● **EXERCISE TASK**:
Gather every line in the items below that contains the string "Select", and copy each one in full. Case counts when matching.

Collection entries
_____

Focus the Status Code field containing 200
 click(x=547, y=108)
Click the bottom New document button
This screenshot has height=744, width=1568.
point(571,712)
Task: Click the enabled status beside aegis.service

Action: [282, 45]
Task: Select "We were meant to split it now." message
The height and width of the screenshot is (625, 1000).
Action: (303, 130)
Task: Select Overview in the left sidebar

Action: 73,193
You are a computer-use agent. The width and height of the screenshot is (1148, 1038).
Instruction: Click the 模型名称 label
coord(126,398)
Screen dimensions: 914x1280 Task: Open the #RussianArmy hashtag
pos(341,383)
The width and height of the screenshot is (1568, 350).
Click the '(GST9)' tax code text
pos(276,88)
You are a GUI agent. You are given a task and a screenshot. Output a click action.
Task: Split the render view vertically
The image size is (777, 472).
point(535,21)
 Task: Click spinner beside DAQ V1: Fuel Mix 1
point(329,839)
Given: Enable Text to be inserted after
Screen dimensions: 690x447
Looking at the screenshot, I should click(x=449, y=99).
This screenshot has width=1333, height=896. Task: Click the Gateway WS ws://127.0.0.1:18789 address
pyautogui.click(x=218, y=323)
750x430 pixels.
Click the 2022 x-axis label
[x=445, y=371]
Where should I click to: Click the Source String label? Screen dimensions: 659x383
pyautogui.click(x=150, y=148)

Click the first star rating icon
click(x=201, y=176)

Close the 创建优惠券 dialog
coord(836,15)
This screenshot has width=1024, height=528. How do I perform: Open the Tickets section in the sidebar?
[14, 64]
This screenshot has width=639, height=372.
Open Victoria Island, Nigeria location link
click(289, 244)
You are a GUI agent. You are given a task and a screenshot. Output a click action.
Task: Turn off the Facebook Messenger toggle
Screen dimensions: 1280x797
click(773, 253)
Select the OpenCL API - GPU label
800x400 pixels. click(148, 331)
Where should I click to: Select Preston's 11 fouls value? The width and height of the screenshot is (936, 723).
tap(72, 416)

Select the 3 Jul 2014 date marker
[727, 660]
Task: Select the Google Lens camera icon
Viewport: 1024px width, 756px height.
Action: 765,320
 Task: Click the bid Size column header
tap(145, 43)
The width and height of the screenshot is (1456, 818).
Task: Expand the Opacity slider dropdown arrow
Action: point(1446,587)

_____

● **SOLUTION FOR THIS EXERCISE**:
Task: Select "We were meant to split it now." message
Task: Select Overview in the left sidebar
Select the OpenCL API - GPU label
Where should I click to: Select Preston's 11 fouls value? The width and height of the screenshot is (936, 723).
Select the 3 Jul 2014 date marker
Task: Select the Google Lens camera icon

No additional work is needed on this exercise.